▶ [Supplied passage]
◇ ◇ ◇ ◇ ◇
Election 2012: California voters to decide on 11 propositions
TAHOE/TRUCKEE – Eleven propositions on the Nov. 6 general election ballot cover a broad range of political territory, with issues ranging from tax increases to school funding and public safety realignment, labeling of genetically engineered food products, a repeal of the death penalty and limitations of influence from unions and corporations on the election process.
The following is a list of the propositions and their impact if approved:
Proposition 30 – If approved, the proposition would increase taxes on annual earnings more than $250,000 for seven years and sales taxes by a quarter of a cent to fund schools, public safety realignment, while providing new revenue to balance the state budget.
Proposition 31 – The proposition would establish a two-year state budget while creating rules from new expenditures and Governor-led budget cuts in times of fiscal emergency. The proposition would further require performance reviews of all state programs and provides local government more latitude in the application of state-funded programs.
Proposition 32 – The proposition seeks to prevent unions from using their payroll-deducted funds for political purposes while applying the same prohibitions to corporations and/or government contractors. The law would further prohibit union and corporate contributions to candidates for political office and their committees.
◇ ◇ ◇ ◇ ◇
▶ [What to work on] Please sum up the ballot article in two sentences. Rely on the ballot article above and nothing else.
◇ ◇ ◇ ◇ ◇
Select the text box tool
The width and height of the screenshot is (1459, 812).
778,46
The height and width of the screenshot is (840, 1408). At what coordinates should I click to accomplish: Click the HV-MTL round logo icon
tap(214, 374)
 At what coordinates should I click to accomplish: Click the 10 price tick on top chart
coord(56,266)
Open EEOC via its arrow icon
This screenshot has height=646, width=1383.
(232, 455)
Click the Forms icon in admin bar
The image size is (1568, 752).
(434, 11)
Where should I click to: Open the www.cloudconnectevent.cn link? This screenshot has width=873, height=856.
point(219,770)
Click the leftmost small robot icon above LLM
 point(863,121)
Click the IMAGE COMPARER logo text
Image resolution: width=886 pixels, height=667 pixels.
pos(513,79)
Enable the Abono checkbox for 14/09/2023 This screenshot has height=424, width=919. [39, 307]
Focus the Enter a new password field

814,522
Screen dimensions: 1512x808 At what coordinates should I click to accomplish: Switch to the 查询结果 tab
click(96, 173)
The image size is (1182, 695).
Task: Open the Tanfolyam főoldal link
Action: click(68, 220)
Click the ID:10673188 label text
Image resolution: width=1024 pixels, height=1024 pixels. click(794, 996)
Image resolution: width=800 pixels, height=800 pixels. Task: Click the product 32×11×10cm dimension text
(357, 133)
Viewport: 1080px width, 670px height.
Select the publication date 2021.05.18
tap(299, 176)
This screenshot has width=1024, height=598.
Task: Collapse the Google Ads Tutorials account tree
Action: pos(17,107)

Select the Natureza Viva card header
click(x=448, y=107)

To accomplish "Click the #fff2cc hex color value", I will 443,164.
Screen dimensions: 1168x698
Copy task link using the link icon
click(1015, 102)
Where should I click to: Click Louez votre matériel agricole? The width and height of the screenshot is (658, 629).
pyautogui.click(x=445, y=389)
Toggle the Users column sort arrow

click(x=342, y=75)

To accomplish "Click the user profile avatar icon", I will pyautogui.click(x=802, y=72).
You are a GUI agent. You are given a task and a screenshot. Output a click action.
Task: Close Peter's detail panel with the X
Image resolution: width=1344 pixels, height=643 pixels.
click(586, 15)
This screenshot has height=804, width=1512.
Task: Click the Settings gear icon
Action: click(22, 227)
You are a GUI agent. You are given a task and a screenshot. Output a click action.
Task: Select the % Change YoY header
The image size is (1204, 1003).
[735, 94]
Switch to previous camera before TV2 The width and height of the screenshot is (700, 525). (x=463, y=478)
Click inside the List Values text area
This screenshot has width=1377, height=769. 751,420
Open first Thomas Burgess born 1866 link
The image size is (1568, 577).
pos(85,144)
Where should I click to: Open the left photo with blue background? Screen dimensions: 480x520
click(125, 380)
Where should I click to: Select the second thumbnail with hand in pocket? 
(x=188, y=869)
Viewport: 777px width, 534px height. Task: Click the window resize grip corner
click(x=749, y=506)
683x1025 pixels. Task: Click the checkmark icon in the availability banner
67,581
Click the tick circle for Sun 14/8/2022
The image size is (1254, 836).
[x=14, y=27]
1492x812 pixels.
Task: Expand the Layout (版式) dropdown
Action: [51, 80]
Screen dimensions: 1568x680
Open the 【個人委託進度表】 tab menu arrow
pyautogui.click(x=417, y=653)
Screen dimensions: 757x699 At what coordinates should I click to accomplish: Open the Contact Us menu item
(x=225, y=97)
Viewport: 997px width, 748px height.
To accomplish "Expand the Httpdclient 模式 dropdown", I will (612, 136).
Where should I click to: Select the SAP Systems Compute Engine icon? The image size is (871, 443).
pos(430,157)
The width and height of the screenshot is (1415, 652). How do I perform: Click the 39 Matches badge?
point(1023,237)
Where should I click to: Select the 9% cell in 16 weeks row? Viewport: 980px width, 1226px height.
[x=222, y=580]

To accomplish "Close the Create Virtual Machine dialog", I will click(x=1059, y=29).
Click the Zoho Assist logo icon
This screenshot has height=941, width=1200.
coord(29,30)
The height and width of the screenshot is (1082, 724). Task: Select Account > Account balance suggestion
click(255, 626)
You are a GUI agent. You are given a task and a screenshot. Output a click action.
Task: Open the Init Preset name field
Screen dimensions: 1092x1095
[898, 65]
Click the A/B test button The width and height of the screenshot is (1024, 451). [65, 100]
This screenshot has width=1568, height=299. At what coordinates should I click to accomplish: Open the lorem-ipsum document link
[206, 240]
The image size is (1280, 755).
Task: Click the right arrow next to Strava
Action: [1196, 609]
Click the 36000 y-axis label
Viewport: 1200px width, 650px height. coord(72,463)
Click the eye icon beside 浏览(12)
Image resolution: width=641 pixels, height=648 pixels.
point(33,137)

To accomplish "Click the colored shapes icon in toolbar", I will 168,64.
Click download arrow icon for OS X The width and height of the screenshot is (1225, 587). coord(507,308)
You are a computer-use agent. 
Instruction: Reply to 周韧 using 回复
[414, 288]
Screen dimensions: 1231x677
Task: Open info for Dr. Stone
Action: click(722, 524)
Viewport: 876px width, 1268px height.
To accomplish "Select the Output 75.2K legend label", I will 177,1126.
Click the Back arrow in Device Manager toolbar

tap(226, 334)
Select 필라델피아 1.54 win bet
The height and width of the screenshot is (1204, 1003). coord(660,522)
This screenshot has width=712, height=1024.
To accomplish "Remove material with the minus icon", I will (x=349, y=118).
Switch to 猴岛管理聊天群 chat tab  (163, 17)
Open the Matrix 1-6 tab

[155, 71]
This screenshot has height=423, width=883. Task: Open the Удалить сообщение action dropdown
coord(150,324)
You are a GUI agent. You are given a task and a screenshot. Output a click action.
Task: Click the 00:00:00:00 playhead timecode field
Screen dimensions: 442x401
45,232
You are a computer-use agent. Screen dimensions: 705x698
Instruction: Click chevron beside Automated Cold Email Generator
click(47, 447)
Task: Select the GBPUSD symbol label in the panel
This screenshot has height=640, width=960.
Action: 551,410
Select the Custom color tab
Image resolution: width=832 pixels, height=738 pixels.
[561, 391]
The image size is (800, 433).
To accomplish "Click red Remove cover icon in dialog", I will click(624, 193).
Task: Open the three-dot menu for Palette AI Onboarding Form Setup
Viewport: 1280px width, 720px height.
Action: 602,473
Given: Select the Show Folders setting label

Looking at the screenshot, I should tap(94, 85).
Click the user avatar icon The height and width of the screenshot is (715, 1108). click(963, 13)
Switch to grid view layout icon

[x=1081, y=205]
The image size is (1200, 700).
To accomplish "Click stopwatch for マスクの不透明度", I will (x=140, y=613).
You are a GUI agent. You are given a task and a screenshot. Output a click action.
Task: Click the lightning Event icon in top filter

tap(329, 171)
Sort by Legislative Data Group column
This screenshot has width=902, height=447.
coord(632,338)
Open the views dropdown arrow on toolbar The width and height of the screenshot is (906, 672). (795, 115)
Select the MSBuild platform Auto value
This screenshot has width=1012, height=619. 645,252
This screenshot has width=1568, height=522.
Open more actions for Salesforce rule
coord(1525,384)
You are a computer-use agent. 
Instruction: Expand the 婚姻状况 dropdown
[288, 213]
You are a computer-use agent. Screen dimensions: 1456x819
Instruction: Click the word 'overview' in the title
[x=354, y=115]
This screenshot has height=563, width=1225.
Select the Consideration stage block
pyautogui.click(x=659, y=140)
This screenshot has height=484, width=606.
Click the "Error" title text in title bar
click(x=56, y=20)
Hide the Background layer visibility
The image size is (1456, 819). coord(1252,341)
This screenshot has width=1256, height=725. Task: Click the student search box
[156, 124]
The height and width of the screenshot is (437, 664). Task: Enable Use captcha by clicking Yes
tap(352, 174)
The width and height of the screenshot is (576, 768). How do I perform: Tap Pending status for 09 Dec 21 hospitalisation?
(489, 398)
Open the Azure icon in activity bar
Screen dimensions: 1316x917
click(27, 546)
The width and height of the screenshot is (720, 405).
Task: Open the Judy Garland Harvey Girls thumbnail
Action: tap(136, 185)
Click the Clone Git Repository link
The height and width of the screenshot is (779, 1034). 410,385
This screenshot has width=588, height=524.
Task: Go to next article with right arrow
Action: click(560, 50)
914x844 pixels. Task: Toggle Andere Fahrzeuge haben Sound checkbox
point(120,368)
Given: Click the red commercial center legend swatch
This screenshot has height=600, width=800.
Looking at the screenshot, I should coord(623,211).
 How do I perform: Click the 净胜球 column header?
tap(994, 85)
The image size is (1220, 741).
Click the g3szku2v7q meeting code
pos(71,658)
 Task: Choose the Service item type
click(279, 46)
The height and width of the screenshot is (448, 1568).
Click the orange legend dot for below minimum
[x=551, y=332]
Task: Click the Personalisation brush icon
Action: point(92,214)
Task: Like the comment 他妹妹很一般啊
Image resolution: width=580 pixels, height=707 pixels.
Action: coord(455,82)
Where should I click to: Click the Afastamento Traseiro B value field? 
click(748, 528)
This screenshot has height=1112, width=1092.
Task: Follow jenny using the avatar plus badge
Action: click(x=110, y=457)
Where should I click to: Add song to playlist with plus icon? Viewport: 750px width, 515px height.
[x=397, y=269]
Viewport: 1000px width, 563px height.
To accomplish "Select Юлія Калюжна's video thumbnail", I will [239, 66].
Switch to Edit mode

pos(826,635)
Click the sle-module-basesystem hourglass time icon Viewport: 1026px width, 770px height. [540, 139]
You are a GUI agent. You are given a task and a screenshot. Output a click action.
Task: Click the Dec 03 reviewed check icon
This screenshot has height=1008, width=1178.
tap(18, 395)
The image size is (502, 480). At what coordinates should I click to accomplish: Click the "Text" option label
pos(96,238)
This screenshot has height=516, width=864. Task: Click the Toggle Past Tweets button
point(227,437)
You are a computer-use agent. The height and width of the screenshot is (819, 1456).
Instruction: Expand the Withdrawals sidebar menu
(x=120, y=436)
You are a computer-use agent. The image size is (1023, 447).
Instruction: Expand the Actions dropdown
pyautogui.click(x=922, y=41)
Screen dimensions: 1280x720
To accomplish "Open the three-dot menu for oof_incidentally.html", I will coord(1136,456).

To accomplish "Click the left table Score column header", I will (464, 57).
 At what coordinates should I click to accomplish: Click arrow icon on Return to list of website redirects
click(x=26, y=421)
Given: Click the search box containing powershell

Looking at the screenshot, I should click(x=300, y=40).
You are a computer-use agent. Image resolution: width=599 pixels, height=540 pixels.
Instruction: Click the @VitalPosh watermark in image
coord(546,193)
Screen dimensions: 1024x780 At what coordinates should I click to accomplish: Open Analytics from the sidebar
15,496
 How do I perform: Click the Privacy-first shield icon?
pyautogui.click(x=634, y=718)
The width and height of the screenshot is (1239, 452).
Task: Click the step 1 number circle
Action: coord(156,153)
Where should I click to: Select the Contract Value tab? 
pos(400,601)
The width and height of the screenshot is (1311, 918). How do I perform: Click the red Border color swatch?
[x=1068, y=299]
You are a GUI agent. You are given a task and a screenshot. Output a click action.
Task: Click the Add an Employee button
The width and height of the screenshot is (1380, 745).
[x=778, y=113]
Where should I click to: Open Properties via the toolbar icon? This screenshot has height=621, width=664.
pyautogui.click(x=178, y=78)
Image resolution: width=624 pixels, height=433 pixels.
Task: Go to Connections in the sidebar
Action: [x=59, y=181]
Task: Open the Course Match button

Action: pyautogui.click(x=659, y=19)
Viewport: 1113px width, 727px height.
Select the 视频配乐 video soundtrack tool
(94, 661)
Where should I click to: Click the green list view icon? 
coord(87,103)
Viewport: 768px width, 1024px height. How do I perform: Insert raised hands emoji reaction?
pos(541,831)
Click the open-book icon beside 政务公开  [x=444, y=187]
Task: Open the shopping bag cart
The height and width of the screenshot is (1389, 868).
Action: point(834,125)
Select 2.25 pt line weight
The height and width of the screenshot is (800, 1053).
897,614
◇ ◇ ◇ ◇ ◇
▶ [Result for this exercise] Eleven propositions on California's Nov. 6 general election ballot cover issues ranging from taxes and school funding to food labeling, the death penalty, and union and corporate influence on elections. Among them, Proposition 30 would raise taxes on annual earnings over $250,000 and sales taxes, Proposition 31 would establish a two-year state budget, and Proposition 32 would bar unions and corporations from using payroll-deducted funds for political purposes.